Thursday, July 12, 2012

Day Six: DON'T Check Your Ego at the Door

We've all heard the same thing in various yoga classes: "yoga isn't about ego", "focus on your own practice", "look inward not to others", "take a child's pose if your body asks for it". But what if a little ego is good? What if looking over at the guy next to you makes you push yourself a little farther than you would other wise.

I once heard a teacher speak about the balance between ahimsa (non-violence) and satyam (truth).  The idea of "check your ego at the door" speaks to the first principle, ahimsa, being non-violent to your own body. The problem with this concept is that it can also be complacency. Lazyness and compassion are a breath apart on your yoga mat. Satyam on the other hand is the trueness of your practice. When you say to yourself "I'm taking a child's pose because this is what my body is asking for today" it feels very zen goddess yogini doesn't it? But get real, you're a badass, you can do one more breath. And it's gonna hurt and thats awesome. The trueness of your practice is that you can take one more breath.

Let's be clear I'm not saying you should be in pain to the point that you hurt yourself.
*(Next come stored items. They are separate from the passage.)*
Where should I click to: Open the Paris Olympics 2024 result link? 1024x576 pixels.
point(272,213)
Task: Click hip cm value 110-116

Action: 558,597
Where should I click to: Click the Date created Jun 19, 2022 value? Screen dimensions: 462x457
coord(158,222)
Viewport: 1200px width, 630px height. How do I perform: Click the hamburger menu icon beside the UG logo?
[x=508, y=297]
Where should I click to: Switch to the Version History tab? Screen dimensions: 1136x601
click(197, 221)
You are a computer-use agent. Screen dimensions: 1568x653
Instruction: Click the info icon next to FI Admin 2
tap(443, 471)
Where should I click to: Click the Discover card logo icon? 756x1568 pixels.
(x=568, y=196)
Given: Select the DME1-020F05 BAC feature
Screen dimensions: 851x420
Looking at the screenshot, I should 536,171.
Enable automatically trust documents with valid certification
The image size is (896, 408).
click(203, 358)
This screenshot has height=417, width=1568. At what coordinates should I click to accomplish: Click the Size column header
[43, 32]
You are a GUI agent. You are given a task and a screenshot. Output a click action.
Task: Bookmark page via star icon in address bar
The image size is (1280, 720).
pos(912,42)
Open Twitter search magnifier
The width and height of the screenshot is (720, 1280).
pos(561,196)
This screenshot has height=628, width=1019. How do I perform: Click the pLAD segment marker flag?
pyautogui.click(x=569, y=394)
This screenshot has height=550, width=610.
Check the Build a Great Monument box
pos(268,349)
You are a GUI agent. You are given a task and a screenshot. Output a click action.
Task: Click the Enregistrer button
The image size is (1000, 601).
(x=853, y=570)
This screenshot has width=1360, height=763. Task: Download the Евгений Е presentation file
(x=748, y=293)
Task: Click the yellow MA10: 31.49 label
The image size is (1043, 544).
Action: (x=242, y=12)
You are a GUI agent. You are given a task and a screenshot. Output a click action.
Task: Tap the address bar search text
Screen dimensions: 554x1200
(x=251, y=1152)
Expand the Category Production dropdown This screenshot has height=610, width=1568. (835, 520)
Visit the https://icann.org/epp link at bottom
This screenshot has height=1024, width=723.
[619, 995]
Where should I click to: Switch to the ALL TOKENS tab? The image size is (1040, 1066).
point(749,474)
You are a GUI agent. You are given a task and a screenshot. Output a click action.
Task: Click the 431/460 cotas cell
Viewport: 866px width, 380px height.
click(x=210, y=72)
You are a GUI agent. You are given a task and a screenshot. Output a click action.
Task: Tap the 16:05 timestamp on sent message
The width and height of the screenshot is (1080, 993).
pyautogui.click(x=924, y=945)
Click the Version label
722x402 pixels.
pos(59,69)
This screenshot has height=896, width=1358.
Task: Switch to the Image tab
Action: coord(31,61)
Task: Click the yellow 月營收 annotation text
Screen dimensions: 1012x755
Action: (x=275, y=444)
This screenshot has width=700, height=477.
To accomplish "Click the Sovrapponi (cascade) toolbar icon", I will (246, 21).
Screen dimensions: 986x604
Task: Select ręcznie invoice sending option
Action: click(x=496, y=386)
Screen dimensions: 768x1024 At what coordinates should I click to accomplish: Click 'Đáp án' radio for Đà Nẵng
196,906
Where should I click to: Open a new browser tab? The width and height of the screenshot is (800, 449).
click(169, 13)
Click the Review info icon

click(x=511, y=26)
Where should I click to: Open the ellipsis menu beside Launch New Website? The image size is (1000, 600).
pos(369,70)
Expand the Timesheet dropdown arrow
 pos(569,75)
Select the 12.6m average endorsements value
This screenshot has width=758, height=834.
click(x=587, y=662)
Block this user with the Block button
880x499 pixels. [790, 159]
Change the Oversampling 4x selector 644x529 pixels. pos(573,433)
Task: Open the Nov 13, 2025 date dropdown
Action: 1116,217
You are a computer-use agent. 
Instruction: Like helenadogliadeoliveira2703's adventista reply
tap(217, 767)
I'm saying when your muscles burn and you want to cry and quit and take a child's pose, instead take a breath, sink deeper, open your heart brighter, sweat a little more.

Now for those who are kind enough to read this and don't do yoga you make have checked out a few sentences ago (likely when I mentioned sanskrit). How do these principles apply to the world off the mat you ask? Why thanks for asking! I have an answer. Or at least an attempt at an answer.

Today at work someone said something a little rude to me about leaving early to go to my yoga teacher training. They essentially implied I was being lazy by leaving early. My initial reaction was to just ignore the comment, ahimsa right?  I was being compassionate to that person. I'm a zen loving, mala bead wearing, incense burning yogini so I'm not going to lower myself and make a rude comment back. They weren't really upset with me their snarky comment was really about themselves not me.

Then I thought about truth. The truth was I would think about this comment all day. Here we are 12 hours later and I'm writing about it. So instead I said something. I just expressed my gratitude that I get to be in court every morning and on my mat in the afternoon. How lucky am I? Very. And I know it. And so I told them how lucky and blessed and grateful I am.

how can you feel anything but grateful when this is right outside your window?

So I've created a new road. The "high road" or not reacting to a rude comment is being diverted to a little path called satyam street.  I'm gonna walk on that road for a while and see how it feels, I'm betting its going to feel as good as holding a yoga pose for an extra breath does.